*EXCERPT PROVIDED*.
Machine Learning: A Probabilistic Perspective
This folder contains practical examples and implementations from Kevin Murphy’s “Machine Learning: A Probabilistic Perspective” (MLPP). The book provides a comprehensive introduction to machine learning from a unified probabilistic perspective.
Use this folder when you want a Bayesian and probabilistic view of ML rather than a purely optimization-first or API-first perspective. It is especially useful if uncertainty, latent variables, graphical models, or sampling methods keep showing up in your interests.
📚 Overview
The examples are organized by major topics from the book, focusing on hands-on implementation of key concepts and algorithms.
📁 Notebooks (13 Total)
Part I: Foundations (Chapters 2-5)
- 01_probability_fundamentals.ipynb - Probability theory basics, Bayes’ rule, probability distributions, information theory
- 02_generative_models.ipynb - Generative classifiers, Naive Bayes, discriminant analysis (Chapters 3-4)

*EXERCISE TASK 1*.
Answer these questions from the MLPP folder description:
(a) Who wrote the book the examples are drawn from?
(b) How many notebooks does the folder contain in total?
(c) Which chapters does Part I: Foundations cover?
*EXERCISE TASK 2*.
From the MLPP folder description, print the passage starting at "Use this folder" and ending at "concepts and algorithms.", word for word.

*DATASET CONTENT*.

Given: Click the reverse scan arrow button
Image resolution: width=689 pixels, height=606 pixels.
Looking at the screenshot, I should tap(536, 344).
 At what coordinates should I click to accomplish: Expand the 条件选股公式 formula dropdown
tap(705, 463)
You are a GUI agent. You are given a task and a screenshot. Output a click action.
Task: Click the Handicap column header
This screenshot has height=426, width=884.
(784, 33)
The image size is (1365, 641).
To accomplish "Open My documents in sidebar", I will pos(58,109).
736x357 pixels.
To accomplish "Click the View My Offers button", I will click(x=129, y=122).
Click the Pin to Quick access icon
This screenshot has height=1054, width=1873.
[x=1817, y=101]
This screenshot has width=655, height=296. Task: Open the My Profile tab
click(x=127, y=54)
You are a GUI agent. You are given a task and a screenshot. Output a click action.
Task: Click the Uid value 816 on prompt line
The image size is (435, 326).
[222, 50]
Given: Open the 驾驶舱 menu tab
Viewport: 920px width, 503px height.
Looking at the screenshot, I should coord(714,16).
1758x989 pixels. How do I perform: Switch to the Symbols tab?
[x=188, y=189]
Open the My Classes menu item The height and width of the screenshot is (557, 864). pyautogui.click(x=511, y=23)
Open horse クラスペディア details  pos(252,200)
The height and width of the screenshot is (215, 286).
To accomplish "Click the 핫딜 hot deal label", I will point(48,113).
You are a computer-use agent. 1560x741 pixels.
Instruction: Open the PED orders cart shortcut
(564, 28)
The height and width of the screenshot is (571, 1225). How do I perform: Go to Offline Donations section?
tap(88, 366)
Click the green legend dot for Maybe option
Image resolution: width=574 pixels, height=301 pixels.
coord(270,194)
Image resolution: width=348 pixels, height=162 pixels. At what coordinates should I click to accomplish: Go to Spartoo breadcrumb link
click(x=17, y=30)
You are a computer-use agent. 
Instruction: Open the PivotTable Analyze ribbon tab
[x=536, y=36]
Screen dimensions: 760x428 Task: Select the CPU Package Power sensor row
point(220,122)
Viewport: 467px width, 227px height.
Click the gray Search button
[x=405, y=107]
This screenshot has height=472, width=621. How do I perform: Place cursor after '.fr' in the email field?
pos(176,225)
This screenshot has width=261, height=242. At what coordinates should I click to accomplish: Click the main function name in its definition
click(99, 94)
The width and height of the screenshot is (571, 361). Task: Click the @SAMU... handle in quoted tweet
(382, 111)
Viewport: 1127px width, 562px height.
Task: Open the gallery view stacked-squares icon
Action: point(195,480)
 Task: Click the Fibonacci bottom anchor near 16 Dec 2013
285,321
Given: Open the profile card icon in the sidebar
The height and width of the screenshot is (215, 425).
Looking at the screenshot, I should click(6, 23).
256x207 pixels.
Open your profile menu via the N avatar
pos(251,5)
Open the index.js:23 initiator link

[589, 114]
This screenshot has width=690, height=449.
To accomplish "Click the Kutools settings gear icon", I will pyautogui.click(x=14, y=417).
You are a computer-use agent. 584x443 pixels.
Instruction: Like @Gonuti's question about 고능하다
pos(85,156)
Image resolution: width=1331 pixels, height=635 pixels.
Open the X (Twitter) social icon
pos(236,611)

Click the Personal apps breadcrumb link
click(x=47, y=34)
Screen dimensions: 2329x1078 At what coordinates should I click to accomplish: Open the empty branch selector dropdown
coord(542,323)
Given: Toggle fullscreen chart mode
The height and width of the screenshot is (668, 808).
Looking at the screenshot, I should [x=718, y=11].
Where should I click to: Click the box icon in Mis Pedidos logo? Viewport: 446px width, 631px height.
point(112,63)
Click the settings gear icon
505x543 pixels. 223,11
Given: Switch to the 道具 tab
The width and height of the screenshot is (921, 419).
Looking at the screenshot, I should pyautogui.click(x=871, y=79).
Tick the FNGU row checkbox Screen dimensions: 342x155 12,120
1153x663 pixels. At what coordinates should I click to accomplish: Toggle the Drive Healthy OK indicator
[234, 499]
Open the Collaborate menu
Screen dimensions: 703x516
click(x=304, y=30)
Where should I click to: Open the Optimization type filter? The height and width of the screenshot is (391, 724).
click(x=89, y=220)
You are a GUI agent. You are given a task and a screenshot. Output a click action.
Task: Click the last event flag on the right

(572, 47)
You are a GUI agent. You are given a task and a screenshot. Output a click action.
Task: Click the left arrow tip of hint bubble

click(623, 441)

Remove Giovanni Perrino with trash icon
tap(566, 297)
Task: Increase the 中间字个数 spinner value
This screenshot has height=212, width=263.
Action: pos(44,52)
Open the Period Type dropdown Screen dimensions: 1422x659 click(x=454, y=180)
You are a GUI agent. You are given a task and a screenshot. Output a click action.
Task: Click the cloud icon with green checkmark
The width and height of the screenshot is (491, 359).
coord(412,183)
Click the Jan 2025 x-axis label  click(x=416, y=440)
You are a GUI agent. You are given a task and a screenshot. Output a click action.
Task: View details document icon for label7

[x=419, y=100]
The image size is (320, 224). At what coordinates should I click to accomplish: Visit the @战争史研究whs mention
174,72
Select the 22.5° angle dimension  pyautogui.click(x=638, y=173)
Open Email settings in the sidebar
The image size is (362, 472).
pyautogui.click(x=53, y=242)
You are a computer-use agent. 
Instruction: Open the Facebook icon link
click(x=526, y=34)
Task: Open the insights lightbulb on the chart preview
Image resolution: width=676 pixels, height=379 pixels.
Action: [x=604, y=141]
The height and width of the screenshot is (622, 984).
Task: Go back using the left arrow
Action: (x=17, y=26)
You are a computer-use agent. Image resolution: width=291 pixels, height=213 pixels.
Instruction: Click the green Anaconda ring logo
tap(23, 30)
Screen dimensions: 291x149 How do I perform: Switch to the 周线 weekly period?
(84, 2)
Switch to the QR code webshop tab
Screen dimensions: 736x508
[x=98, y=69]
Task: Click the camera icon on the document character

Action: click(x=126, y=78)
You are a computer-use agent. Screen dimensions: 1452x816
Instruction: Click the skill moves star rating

*TASK OUTPUT 1*.
(a) Kevin Murphy
(b) 13
(c) Chapters 2-5

*TASK OUTPUT 2*.
Use this folder when you want a Bayesian and probabilistic view of ML rather than a purely optimization-first or API-first perspective. It is especially useful if uncertainty, latent variables, graphical models, or sampling methods keep showing up in your interests.
📚 Overview
The examples are organized by major topics from the book, focusing on hands-on implementation of key concepts and algorithms.